S’agissant des caractéristiques de la mine, la réaction est plus faible si la mine produit plusieurs minerais, suggérant de potentiels effets de lissage de l’offre. Néanmoins, parmi ces mines, la réaction est plus forte pour les minerais « principaux » (i.e. ceux représentant la principale valeur économique produite par la mine) que pour les minéraux « secondaires ». La production de ces derniers réagit plus fortement aux variations de prix du minerai principal qu’aux variations de leur propre prix. La réaction de l’offre est également plus faible lorsque la mine est détenue par plusieurs entreprises (suggérant une moindre réactivité dans les prises de décision), et lorsque les réserves de minerais sont plus importantes (permettant possiblement une gestion à plus long terme des ressources).
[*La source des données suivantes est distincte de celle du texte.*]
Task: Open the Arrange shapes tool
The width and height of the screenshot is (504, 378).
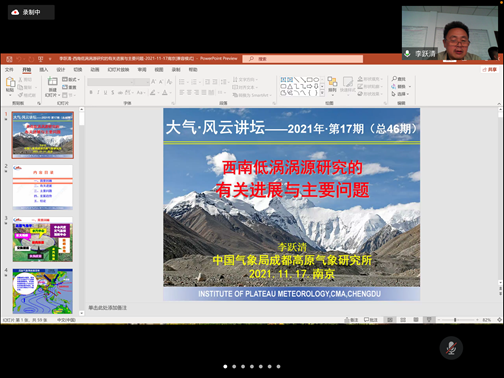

S’agissant de la localisation de la mine, le niveau d’activité économique local et la proximité à des infrastructures de transport n’affecte pas la réaction de l’offre. Celle-ci est cependant plus faible dans les mines situées à proximité de conflits. Ceci contribue en partie à une moindre élasticité-prix de l’offre en Afrique, où les conflits sont plus nombreux qu’ailleurs. Ces résultats confirment l’importance des contraintes, notamment de gouvernance, de logistique et de transports, qui pèsent sur le développement du secteur minier en Afrique (Clair et al., 2023).
Enfin, s’agissant des caractéristiques du marché mondial, nous testons la sensibilité de l’élasticité de l’offre au niveau de concentration de la production (pouvant refléter des économies d’échelles ou des situations de pouvoir de marché). L’élasticité-prix s’avère plus faible dans les cas où la production est concentrée dans un nombre plus faible de mines. En revanche, nous ne trouvons pas que la mise en place de mesures de restriction d’export affecte la réaction de la production, du moins jusqu’en 2019. Compte tenu des enjeux croissants d’indépendance énergétique liés aux matériaux critiques depuis lors, la question de l’impact des comportements stratégiques des États producteurs ou investisseurs demeure toutefois ouverte.
Graphique 4 : Élasticité-prix estimée pour chaque minerai
Note : la ligne bleue désigne l’effet (en %), sur la production d’un minerai, d’une hausse de 1 % de son prix, induite par un choc sur sa demande mondiale, avec un intervalle de confiance à 90% (en gris). Par exemple, un an après une hausse de 1 % du prix de l’argent, sa production a augmenté d’environ 1 %.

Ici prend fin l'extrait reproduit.